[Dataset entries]
==================================================

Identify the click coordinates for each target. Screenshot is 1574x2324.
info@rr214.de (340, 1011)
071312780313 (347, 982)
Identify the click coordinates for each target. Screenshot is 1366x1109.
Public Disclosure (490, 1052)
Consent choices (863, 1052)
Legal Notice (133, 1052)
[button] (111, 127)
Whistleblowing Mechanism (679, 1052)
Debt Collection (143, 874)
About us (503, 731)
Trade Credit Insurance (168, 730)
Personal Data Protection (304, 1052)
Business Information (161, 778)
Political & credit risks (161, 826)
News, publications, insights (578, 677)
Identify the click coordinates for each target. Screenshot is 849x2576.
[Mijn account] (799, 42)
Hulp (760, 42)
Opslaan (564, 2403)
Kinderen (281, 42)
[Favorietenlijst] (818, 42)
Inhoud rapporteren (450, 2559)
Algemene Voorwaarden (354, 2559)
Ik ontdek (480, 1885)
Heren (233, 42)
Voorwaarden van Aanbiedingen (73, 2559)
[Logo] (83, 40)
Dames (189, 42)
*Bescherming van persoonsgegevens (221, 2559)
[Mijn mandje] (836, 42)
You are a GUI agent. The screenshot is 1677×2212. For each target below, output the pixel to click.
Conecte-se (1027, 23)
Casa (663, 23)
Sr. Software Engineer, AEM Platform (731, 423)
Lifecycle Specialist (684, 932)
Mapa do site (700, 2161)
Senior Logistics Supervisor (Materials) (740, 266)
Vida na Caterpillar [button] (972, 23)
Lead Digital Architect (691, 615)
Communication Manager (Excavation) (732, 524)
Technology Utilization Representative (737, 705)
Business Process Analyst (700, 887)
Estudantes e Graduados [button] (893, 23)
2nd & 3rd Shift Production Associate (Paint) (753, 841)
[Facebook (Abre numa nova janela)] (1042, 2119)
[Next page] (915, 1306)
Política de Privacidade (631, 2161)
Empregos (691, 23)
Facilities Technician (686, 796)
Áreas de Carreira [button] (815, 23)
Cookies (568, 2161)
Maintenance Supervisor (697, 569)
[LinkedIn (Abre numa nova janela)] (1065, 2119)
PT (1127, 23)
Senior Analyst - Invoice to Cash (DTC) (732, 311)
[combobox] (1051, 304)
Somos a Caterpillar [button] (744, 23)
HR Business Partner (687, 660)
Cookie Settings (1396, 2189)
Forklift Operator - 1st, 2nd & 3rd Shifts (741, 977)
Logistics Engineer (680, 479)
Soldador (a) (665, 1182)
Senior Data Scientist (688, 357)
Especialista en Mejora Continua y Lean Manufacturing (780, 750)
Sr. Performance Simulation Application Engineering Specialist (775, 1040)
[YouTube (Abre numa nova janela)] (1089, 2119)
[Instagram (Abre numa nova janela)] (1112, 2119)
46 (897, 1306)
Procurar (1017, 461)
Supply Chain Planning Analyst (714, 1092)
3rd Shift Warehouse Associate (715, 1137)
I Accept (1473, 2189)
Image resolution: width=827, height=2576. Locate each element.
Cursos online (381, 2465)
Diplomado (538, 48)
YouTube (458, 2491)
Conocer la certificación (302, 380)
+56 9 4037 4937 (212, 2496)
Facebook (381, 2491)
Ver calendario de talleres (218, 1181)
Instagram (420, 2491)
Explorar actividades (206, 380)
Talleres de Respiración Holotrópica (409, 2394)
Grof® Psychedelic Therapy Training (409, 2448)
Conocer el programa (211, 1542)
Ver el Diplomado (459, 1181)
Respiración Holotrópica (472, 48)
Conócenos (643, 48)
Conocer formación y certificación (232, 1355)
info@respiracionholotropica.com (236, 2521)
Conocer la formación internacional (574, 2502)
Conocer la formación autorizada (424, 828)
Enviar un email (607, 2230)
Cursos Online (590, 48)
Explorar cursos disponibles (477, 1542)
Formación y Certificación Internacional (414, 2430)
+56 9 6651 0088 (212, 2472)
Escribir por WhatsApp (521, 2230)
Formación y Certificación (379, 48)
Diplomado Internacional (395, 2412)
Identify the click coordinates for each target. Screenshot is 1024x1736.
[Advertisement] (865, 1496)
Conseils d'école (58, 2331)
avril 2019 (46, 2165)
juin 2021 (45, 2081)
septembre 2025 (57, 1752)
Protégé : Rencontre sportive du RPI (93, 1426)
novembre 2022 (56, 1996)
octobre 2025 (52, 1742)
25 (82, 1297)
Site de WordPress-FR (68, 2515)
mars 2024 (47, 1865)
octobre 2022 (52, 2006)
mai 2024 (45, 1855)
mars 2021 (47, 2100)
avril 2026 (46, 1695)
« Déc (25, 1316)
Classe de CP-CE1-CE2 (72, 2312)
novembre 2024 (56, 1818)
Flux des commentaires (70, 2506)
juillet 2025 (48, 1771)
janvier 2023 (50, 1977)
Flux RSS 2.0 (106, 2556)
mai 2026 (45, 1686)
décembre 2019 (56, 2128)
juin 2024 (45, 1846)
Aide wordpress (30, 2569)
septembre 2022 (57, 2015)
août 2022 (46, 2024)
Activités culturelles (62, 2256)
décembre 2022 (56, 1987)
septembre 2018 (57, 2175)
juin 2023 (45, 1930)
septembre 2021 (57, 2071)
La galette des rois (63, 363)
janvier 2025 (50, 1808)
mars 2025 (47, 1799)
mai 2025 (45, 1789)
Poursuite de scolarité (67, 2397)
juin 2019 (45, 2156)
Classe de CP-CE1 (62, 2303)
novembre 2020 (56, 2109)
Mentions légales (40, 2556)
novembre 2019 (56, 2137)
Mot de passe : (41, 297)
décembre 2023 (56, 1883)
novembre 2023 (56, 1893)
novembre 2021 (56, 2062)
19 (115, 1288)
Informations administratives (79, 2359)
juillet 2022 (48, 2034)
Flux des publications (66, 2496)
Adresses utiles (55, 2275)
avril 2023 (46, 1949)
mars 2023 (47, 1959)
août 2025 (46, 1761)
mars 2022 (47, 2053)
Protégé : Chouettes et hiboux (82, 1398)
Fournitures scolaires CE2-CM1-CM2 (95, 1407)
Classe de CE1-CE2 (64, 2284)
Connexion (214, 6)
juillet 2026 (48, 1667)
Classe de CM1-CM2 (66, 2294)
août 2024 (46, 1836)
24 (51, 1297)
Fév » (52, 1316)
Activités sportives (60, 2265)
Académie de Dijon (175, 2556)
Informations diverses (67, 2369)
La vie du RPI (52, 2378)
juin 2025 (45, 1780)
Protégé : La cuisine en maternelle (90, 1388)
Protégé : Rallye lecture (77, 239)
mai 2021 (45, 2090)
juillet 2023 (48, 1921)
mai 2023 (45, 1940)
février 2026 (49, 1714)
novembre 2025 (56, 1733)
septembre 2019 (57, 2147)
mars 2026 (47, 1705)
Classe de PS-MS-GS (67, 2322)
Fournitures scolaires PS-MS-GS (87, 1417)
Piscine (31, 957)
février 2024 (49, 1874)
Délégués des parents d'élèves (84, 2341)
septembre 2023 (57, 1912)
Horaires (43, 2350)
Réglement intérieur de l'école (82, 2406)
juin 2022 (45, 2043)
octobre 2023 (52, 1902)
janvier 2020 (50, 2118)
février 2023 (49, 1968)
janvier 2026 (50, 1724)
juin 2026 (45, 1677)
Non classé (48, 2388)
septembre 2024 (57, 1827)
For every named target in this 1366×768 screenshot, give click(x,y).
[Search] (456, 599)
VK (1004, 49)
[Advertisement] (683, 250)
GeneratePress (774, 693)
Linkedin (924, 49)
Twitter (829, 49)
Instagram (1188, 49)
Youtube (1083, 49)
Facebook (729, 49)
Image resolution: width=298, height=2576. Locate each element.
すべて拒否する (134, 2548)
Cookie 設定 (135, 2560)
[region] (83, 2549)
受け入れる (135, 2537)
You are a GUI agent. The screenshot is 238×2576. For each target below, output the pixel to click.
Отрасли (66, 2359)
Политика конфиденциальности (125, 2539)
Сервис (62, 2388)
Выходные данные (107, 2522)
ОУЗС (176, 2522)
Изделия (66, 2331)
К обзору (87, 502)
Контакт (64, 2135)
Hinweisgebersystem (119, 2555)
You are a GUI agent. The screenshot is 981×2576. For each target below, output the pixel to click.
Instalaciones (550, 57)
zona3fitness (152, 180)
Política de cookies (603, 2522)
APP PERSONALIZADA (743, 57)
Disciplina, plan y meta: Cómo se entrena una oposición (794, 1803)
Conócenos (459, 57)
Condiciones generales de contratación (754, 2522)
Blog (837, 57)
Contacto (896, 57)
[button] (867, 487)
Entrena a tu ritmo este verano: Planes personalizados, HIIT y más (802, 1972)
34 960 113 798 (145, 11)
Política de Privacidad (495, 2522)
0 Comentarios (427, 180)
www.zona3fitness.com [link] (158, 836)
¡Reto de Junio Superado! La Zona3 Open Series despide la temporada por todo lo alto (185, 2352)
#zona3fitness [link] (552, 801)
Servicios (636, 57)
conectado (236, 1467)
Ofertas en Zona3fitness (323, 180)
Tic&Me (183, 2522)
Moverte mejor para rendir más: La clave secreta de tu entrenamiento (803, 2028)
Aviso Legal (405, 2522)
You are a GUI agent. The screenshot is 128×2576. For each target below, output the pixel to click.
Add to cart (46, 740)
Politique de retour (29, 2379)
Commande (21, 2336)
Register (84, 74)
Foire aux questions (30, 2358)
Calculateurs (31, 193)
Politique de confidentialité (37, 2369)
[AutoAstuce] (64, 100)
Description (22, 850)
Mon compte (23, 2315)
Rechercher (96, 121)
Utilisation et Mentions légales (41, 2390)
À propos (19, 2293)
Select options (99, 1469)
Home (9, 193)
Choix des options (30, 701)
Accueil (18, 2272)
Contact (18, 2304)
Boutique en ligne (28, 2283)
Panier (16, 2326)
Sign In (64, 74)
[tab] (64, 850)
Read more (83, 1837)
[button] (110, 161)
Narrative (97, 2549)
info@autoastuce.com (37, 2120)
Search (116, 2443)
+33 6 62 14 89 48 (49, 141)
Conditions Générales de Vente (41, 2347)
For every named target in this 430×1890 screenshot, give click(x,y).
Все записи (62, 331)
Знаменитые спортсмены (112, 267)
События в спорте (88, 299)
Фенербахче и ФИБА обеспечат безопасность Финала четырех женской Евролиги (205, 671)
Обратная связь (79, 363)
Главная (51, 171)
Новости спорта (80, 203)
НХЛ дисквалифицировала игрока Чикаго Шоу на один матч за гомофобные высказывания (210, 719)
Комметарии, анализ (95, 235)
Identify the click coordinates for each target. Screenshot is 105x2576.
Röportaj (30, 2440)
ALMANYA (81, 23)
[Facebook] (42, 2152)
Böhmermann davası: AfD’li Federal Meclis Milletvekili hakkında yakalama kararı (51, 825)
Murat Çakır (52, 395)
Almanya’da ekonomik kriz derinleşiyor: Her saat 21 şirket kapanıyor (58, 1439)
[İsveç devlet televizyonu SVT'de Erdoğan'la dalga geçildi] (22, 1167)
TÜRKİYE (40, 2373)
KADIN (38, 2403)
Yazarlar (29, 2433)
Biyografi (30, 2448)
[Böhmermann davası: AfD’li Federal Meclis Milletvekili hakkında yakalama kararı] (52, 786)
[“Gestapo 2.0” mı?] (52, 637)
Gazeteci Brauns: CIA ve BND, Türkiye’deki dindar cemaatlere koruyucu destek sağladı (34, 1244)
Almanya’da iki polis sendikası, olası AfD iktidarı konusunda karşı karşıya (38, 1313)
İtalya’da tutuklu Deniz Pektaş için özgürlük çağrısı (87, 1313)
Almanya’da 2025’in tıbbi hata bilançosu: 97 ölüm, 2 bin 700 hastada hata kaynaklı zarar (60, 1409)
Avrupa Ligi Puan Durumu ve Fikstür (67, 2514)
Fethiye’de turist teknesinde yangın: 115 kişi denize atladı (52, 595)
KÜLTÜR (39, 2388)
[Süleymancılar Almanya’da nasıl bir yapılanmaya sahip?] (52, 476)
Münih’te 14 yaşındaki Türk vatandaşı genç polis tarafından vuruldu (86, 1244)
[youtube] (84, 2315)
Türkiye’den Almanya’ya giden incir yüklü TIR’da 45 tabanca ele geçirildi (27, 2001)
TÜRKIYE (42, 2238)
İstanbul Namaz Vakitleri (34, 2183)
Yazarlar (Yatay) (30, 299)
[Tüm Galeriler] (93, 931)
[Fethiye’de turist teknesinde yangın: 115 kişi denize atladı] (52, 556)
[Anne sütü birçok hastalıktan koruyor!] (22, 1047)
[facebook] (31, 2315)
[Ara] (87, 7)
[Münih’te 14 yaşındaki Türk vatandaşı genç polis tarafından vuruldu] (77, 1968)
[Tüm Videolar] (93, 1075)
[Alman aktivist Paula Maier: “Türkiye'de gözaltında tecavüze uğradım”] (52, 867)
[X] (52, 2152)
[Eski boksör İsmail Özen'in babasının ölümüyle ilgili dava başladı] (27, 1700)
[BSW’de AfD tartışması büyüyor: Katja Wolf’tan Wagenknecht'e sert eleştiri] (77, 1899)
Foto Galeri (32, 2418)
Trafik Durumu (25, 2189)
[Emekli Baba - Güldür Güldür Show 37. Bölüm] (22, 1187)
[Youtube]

==================================================

[Work instructions]
Check the data line by line and report how many lines contain "décembre" as a word or string, giving nothing besides the number.

[Output for this task]
3